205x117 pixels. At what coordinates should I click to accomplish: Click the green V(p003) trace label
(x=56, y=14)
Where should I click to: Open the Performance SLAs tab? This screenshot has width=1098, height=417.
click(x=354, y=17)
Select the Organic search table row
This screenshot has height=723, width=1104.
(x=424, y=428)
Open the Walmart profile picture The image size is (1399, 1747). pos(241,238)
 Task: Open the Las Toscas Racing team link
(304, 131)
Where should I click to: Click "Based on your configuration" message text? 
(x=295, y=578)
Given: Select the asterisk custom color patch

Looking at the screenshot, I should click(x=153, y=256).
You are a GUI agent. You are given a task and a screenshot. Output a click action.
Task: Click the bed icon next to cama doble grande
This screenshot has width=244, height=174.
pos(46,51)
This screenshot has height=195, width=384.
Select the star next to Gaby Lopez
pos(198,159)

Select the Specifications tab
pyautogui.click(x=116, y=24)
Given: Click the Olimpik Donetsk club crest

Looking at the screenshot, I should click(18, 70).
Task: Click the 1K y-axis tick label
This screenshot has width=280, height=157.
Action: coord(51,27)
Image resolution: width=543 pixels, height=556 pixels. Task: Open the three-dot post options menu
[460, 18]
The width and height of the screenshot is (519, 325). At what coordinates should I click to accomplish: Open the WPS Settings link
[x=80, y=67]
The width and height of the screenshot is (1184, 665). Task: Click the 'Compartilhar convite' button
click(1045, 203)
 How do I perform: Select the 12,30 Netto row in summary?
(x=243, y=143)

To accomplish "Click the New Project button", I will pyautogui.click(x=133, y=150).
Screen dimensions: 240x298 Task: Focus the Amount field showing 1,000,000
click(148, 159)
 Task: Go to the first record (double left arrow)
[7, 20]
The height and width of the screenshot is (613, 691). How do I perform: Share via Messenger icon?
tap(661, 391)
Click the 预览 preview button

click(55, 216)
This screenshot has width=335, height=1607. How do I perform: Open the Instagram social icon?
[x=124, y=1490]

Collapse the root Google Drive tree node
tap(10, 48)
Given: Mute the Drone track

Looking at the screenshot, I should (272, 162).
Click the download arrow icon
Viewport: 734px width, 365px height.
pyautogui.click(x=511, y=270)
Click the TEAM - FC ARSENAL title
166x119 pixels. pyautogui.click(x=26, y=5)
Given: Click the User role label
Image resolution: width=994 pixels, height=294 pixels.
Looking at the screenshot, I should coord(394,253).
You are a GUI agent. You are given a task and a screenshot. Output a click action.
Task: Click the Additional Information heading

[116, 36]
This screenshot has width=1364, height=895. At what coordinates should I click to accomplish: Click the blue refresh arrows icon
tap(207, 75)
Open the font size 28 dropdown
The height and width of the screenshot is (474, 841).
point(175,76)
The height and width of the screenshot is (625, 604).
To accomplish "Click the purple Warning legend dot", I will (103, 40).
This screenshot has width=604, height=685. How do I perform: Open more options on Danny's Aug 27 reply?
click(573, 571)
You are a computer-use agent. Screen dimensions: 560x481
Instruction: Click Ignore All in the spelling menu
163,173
──────────
### Exercise
Leaving each word as it is, reproduce all the material.

### Solution
205x117 pixels. At what coordinates should I click to accomplish: Click the green V(p003) trace label
(x=56, y=14)
Where should I click to: Open the Performance SLAs tab? This screenshot has width=1098, height=417.
click(x=354, y=17)
Select the Organic search table row
This screenshot has height=723, width=1104.
(x=424, y=428)
Open the Walmart profile picture The image size is (1399, 1747). pos(241,238)
 Task: Open the Las Toscas Racing team link
(304, 131)
Where should I click to: Click "Based on your configuration" message text? 
(x=295, y=578)
Given: Select the asterisk custom color patch

Looking at the screenshot, I should click(x=153, y=256).
You are a GUI agent. You are given a task and a screenshot. Output a click action.
Task: Click the bed icon next to cama doble grande
This screenshot has width=244, height=174.
pos(46,51)
This screenshot has height=195, width=384.
Select the star next to Gaby Lopez
pos(198,159)

Select the Specifications tab
pyautogui.click(x=116, y=24)
Given: Click the Olimpik Donetsk club crest

Looking at the screenshot, I should click(18, 70).
Task: Click the 1K y-axis tick label
This screenshot has width=280, height=157.
Action: coord(51,27)
Image resolution: width=543 pixels, height=556 pixels. Task: Open the three-dot post options menu
[460, 18]
The width and height of the screenshot is (519, 325). At what coordinates should I click to accomplish: Open the WPS Settings link
[x=80, y=67]
The width and height of the screenshot is (1184, 665). Task: Click the 'Compartilhar convite' button
click(1045, 203)
 How do I perform: Select the 12,30 Netto row in summary?
(x=243, y=143)

To accomplish "Click the New Project button", I will pyautogui.click(x=133, y=150).
Screen dimensions: 240x298 Task: Focus the Amount field showing 1,000,000
click(148, 159)
 Task: Go to the first record (double left arrow)
[7, 20]
The height and width of the screenshot is (613, 691). How do I perform: Share via Messenger icon?
tap(661, 391)
Click the 预览 preview button

click(55, 216)
This screenshot has width=335, height=1607. How do I perform: Open the Instagram social icon?
[x=124, y=1490]

Collapse the root Google Drive tree node
tap(10, 48)
Given: Mute the Drone track

Looking at the screenshot, I should (272, 162).
Click the download arrow icon
Viewport: 734px width, 365px height.
pyautogui.click(x=511, y=270)
Click the TEAM - FC ARSENAL title
166x119 pixels. pyautogui.click(x=26, y=5)
Given: Click the User role label
Image resolution: width=994 pixels, height=294 pixels.
Looking at the screenshot, I should coord(394,253).
You are a GUI agent. You are given a task and a screenshot. Output a click action.
Task: Click the Additional Information heading

[116, 36]
This screenshot has width=1364, height=895. At what coordinates should I click to accomplish: Click the blue refresh arrows icon
tap(207, 75)
Open the font size 28 dropdown
The height and width of the screenshot is (474, 841).
point(175,76)
The height and width of the screenshot is (625, 604).
To accomplish "Click the purple Warning legend dot", I will (103, 40).
This screenshot has width=604, height=685. How do I perform: Open more options on Danny's Aug 27 reply?
click(573, 571)
You are a computer-use agent. Screen dimensions: 560x481
Instruction: Click Ignore All in the spelling menu
163,173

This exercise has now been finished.